Task → Render the records as a numbered list, starting with the line that contains "View analytics for" and going on through the line that contains "will click(71, 48).", with blank lines left out.
--- start of Stored records ---
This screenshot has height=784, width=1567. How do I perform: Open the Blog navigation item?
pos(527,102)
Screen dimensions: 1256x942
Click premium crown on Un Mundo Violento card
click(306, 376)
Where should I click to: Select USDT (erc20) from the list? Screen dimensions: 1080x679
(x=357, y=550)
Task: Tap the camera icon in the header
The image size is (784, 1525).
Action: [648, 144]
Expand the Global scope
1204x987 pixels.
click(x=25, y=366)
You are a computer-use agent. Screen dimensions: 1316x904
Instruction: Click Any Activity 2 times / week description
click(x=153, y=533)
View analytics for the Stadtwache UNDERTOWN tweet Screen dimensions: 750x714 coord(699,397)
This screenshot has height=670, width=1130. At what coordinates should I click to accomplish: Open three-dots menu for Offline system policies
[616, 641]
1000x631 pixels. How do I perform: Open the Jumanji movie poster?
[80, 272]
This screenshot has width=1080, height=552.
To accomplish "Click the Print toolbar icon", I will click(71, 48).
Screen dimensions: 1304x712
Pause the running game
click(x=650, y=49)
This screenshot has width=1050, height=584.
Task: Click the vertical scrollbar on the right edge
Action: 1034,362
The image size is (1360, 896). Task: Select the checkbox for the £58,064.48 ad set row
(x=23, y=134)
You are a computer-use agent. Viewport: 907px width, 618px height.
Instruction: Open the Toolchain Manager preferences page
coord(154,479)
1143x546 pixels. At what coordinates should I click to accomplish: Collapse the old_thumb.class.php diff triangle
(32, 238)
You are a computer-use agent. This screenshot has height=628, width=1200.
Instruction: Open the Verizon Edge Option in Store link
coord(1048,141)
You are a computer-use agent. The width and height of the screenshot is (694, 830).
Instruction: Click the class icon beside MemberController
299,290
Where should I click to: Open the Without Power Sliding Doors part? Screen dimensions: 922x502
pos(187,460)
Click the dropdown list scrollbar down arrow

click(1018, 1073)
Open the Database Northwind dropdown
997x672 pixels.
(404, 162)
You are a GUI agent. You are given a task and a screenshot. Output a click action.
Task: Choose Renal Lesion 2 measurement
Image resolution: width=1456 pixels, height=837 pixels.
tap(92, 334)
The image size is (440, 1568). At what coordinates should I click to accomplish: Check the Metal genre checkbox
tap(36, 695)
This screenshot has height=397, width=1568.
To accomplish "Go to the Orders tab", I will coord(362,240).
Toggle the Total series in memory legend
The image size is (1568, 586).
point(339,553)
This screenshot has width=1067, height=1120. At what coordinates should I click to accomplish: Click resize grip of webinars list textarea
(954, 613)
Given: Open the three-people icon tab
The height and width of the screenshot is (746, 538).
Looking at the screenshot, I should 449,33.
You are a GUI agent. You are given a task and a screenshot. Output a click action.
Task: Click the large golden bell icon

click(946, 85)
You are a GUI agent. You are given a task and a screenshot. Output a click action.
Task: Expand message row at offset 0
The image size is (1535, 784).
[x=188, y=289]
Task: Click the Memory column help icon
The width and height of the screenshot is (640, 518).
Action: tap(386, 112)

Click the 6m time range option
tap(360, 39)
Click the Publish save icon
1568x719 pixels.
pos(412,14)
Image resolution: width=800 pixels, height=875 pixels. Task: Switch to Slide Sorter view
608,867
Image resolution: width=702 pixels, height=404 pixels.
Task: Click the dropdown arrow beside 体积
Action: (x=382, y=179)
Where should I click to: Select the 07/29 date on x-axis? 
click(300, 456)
--- end of Stored records ---
Problem solution →
1. View analytics for the Stadtwache UNDERTOWN tweet Screen dimensions: 750x714 coord(699,397)
2. This screenshot has height=670, width=1130. At what coordinates should I click to accomplish: Open three-dots menu for Offline system policies
3. [616, 641]
4. 1000x631 pixels. How do I perform: Open the Jumanji movie poster?
5. [80, 272]
6. This screenshot has width=1080, height=552.
7. To accomplish "Click the Print toolbar icon", I will click(71, 48).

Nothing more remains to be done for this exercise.